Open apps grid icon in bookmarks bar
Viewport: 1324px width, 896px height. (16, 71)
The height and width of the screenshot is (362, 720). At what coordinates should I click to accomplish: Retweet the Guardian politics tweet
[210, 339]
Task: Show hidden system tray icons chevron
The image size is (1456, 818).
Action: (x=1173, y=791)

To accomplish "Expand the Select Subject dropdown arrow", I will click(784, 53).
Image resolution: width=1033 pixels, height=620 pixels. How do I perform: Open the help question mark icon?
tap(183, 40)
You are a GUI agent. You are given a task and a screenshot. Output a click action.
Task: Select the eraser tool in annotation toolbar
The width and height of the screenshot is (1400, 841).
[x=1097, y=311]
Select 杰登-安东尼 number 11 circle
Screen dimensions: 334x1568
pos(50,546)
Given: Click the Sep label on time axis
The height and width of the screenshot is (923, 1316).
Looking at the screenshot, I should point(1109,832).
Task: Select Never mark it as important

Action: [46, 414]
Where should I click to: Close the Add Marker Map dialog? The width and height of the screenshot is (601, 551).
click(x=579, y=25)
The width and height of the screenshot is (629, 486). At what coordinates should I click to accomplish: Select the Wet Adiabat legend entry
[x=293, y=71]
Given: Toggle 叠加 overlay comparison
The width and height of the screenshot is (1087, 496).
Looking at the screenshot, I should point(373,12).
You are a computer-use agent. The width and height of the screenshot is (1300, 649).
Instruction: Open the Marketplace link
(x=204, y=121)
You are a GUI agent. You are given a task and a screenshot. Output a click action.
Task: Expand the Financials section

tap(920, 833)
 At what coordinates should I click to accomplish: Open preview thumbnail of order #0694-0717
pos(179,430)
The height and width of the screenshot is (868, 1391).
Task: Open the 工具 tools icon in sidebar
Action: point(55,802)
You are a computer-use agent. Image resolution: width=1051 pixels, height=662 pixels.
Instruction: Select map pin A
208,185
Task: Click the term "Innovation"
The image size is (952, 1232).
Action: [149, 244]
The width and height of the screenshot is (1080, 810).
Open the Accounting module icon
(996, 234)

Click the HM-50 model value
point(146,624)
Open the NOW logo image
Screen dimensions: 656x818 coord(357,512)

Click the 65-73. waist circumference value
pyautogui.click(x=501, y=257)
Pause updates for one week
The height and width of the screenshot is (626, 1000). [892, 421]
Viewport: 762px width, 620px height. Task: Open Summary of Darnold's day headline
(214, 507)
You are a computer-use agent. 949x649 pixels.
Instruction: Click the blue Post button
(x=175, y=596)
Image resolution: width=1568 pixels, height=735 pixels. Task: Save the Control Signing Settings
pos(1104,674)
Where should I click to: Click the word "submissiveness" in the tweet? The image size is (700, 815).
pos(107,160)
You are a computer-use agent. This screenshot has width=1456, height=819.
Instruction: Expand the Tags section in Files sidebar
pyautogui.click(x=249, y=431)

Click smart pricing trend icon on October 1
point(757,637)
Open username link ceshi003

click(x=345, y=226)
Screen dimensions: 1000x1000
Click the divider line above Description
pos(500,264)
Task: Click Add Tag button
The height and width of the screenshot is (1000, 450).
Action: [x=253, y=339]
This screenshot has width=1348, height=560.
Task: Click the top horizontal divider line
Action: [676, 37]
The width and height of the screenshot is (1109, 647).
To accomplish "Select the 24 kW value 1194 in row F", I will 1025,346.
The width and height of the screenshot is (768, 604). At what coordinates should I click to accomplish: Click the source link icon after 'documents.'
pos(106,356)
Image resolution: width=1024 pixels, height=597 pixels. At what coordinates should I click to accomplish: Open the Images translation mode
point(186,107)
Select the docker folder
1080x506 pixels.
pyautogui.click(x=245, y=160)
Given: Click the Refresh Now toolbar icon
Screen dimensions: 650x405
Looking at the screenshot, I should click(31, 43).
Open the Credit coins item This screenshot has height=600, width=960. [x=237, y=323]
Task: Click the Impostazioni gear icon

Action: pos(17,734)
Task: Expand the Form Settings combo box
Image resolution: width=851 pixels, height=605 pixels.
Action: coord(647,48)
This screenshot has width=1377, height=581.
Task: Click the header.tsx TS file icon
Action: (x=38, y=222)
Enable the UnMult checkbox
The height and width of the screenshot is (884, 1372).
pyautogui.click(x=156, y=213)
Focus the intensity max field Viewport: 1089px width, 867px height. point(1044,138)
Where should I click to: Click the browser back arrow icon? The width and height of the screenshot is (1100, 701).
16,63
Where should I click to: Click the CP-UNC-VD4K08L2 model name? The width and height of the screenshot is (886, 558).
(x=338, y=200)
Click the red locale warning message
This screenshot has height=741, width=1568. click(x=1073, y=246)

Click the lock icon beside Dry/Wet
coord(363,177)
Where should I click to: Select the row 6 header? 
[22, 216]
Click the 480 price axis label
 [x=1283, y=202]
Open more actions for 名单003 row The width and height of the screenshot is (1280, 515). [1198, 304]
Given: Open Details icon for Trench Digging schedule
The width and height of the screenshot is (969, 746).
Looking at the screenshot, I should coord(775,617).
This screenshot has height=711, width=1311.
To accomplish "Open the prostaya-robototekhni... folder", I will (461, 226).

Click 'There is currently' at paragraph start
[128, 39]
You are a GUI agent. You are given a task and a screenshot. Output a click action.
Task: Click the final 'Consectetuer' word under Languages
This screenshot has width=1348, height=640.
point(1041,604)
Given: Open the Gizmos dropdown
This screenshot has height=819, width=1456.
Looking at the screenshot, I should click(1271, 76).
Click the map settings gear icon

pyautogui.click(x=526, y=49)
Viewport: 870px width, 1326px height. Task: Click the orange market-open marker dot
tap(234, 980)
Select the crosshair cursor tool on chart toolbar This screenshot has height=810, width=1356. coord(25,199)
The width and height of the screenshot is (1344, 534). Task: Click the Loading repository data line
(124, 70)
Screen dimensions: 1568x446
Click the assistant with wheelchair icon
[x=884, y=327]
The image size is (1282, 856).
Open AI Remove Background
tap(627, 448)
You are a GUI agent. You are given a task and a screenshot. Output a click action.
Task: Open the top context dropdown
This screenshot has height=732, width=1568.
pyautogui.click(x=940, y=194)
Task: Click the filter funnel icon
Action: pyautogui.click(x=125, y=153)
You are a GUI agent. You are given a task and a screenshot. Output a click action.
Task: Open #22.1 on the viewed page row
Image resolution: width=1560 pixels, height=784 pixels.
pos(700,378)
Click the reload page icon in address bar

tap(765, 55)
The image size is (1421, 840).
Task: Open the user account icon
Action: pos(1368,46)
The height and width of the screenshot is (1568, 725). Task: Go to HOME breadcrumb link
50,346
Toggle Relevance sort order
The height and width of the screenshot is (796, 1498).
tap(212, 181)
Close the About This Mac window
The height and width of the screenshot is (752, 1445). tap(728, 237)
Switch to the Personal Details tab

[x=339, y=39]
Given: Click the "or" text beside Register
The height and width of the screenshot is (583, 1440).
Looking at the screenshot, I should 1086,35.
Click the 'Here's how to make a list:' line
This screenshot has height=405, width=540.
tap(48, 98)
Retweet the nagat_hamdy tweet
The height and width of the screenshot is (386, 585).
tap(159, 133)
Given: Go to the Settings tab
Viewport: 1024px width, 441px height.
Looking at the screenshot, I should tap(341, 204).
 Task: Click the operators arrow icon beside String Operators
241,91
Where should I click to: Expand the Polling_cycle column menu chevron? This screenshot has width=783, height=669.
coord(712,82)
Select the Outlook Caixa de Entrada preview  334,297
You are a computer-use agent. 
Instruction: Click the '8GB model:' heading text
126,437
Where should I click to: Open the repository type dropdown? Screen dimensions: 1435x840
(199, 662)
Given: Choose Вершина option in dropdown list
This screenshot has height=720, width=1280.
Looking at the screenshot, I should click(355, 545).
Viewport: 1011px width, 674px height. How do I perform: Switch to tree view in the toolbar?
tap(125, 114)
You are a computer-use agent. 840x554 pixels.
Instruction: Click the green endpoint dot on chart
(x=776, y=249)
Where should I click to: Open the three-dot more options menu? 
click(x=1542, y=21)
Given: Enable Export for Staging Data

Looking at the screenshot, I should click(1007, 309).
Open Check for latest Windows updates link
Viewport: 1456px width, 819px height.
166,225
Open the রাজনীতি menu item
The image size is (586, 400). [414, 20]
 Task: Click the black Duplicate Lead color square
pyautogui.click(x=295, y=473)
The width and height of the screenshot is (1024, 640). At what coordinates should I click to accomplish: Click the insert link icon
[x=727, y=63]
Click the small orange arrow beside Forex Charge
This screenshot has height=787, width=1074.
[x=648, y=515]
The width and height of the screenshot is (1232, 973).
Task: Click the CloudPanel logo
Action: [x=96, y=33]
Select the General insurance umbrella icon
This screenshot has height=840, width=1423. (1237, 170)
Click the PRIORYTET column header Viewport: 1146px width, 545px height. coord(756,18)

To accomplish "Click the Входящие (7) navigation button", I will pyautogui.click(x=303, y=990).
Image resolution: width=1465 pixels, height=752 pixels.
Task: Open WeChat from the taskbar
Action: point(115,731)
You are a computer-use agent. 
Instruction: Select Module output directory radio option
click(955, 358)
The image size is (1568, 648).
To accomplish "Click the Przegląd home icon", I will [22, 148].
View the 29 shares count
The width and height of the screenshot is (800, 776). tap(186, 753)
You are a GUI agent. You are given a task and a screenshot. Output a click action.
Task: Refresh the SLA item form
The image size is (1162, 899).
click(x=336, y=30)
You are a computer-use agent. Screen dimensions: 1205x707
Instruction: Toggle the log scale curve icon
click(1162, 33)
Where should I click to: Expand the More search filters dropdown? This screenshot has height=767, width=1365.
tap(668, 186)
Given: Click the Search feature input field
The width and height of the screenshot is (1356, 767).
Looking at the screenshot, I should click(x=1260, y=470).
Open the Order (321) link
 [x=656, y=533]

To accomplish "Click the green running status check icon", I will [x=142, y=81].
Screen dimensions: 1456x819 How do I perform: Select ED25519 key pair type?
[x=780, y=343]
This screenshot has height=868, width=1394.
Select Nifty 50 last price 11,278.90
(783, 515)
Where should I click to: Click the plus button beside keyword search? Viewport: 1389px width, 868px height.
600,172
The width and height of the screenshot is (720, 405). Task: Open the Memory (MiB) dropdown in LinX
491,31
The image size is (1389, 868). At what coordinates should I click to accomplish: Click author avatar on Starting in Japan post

• WHAT THIS TASK INVOLVES:
Can you quote the records above verbatim, from the line with "will click(784, 53)." to the line with "tap(920, 833)", inclusive?

• THE COMPLETED TASK:
To accomplish "Expand the Select Subject dropdown arrow", I will click(784, 53).
Image resolution: width=1033 pixels, height=620 pixels. How do I perform: Open the help question mark icon?
tap(183, 40)
You are a GUI agent. You are given a task and a screenshot. Output a click action.
Task: Select the eraser tool in annotation toolbar
The width and height of the screenshot is (1400, 841).
[x=1097, y=311]
Select 杰登-安东尼 number 11 circle
Screen dimensions: 334x1568
pos(50,546)
Given: Click the Sep label on time axis
The height and width of the screenshot is (923, 1316).
Looking at the screenshot, I should point(1109,832).
Task: Select Never mark it as important

Action: [46, 414]
Where should I click to: Close the Add Marker Map dialog? The width and height of the screenshot is (601, 551).
click(x=579, y=25)
The width and height of the screenshot is (629, 486). At what coordinates should I click to accomplish: Select the Wet Adiabat legend entry
[x=293, y=71]
Given: Toggle 叠加 overlay comparison
The width and height of the screenshot is (1087, 496).
Looking at the screenshot, I should point(373,12).
You are a computer-use agent. The width and height of the screenshot is (1300, 649).
Instruction: Open the Marketplace link
(x=204, y=121)
You are a GUI agent. You are given a task and a screenshot. Output a click action.
Task: Expand the Financials section

tap(920, 833)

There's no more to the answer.